The competitive ceiling is also surprisingly high. Watching professional pickleball is legitimately exciting — fast hands at the kitchen, powerful drives, dinking battles that require incredible touch. There's a long skill journey ahead of you, and that's what keeps people coming back.
Gear Upgrade Path
Once you've played for a while and know you're hooked, here's the natural upgrade order:
- Better paddle ($100–$180): Thermoformed carbon fiber paddles offer significantly better touch and durability. Joola, Selkirk, Franklin, and Paddletek all make excellent mid-range paddles.
- Portable net ($120–$200): Set up a court anywhere with a quality portable net. See our best portable pickleball nets guide for the options worth buying.
- Proper paddle bag ($40–$60): Once you're carrying paddle, balls, shoes, and water to sessions, a dedicated pickleball bag makes life easier.
- Extra balls and a good supply: Buy a bulk pack of outdoor and indoor balls. They crack and get lost. Having extras means you're never stuck.
Comparison: Pickleball vs Other Racquet Sports
| Factor | Pickleball | Tennis | Badminton | |---|---|---|---| | Learning curve | Low | High | Medium | | Court size | Small (44×20 ft) | Large (78×27 ft) | Medium (44×20 ft) | | Gear cost to start | $100–$150 | $150–$300 | $80–$150 | | Social/open play culture | Very strong | Moderate | Moderate | | Physical demand | Low-moderate | High | High | | Age range of players | All ages | Skews younger | All ages |
FAQ
How long does it take to become competent at pickleball?
Most people can sustain rallies and play a real game within 2–3 sessions. Becoming comfortable with strategy and placement takes 3–6 months of regular play. The learning curve is genuinely fast compared to most sports.
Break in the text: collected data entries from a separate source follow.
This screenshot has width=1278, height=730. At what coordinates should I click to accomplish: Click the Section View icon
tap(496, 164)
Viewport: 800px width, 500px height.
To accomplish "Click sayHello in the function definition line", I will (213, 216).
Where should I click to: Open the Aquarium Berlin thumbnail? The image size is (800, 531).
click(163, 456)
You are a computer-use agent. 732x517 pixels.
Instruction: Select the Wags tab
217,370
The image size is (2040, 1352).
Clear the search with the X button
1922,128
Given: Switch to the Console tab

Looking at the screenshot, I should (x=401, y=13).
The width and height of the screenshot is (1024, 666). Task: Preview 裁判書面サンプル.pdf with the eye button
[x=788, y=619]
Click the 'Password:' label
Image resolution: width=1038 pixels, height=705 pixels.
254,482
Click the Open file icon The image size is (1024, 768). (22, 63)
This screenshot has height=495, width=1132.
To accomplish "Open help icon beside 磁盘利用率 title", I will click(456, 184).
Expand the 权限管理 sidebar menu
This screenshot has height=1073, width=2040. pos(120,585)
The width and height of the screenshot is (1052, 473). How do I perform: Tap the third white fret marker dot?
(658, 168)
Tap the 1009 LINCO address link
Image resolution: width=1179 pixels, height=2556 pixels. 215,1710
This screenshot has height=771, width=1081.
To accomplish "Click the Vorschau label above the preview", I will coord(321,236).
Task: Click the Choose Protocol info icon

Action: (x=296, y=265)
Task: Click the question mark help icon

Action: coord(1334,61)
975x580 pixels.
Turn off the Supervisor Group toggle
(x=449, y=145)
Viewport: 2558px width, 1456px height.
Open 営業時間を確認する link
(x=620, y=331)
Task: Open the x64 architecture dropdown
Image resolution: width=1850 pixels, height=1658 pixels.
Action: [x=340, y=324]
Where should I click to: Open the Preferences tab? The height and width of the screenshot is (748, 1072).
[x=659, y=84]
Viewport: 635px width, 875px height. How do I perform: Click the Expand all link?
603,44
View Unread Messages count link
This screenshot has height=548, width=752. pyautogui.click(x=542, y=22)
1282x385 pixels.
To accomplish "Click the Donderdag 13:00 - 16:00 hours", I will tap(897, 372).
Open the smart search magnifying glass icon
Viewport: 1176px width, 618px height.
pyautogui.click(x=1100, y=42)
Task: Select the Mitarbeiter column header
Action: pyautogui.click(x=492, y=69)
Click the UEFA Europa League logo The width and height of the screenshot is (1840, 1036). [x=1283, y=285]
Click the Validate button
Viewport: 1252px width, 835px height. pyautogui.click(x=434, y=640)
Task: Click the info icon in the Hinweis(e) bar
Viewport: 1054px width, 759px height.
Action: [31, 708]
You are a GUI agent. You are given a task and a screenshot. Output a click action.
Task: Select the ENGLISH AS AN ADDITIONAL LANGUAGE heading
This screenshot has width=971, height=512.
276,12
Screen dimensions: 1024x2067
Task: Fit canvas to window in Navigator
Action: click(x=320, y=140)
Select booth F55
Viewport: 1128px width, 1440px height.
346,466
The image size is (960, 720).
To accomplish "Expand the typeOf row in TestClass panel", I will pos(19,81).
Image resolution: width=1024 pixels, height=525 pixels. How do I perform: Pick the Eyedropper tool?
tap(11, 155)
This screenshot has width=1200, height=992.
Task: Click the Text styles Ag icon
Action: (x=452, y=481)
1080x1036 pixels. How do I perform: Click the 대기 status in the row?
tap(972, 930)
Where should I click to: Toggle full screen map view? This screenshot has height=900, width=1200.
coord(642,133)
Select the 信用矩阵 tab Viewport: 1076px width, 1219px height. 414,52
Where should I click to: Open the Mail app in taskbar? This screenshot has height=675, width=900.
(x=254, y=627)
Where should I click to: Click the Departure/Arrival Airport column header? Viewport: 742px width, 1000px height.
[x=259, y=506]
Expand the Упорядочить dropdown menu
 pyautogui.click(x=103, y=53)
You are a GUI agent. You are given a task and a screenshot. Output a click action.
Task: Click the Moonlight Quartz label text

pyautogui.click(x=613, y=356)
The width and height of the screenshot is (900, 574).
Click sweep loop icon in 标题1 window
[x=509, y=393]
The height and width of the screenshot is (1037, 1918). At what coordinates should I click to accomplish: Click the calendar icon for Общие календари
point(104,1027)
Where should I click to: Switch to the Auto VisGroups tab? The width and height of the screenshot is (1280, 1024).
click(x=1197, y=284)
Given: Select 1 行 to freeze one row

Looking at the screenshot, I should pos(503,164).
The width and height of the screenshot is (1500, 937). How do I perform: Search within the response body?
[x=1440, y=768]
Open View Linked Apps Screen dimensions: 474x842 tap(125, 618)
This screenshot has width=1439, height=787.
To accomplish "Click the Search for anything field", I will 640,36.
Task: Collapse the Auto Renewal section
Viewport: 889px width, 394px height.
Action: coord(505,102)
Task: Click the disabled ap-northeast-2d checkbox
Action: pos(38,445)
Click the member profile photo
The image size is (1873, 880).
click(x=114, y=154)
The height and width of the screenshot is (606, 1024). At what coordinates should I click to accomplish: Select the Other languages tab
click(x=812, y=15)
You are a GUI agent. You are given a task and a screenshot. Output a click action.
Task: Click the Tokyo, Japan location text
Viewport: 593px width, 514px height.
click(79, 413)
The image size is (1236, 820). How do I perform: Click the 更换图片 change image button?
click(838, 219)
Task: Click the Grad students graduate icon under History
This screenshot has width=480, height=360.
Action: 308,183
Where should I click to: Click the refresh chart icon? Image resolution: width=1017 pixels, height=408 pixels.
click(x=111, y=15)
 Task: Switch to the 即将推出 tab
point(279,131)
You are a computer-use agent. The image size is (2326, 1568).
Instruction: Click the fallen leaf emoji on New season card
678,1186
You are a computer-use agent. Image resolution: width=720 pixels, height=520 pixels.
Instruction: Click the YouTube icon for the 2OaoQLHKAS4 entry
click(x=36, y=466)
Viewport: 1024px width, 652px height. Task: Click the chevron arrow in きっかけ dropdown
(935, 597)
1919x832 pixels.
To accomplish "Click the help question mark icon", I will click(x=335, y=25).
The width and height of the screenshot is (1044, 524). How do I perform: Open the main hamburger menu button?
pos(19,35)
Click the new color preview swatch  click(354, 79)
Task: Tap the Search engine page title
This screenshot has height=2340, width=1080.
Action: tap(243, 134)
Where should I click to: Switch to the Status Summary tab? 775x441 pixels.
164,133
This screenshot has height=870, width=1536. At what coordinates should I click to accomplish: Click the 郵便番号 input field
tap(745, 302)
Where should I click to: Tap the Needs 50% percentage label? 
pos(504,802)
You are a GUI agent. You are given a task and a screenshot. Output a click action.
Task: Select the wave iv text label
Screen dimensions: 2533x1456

What's the best way to improve quickly?
Play as much as possible, especially open play against a variety of opponents. Watch instructional YouTube content (there's an enormous amount of high-quality free instruction). Focus on learning the dink and kitchen strategy early — those two skills will carry you further than any power shot.
Do I need lessons to get started?
No. Open play is the fastest path to improvement for most beginners. Lessons help if you want to accelerate development or fix specific technical problems, but they're not required to start having fun.
Is pickleball hard on the body?
Less than most court sports. The smaller court means less running, and the underhand serve reduces shoulder stress. The main injury risks are ankle rolls (why court shoes matter) and "pickleball elbow" from overuse. Warm up, use court shoes, and don't play through pain.
What's the difference between recreational and competitive play?
Recreational (open play) is casual, social, and forgiving. Competitive play involves leagues, tournaments, and DUPR-rated skill levels. Most players enjoy recreational play for years before exploring competition. Both are completely valid ways to engage with the sport.
The Bottom Line
Show up to an open play session this week. Bring a paddle, wear court shoes, and tell people you're new. You'll be in a real game within 10 minutes. The community is welcoming, the sport is immediately fun, and the skill ceiling will keep you engaged for years.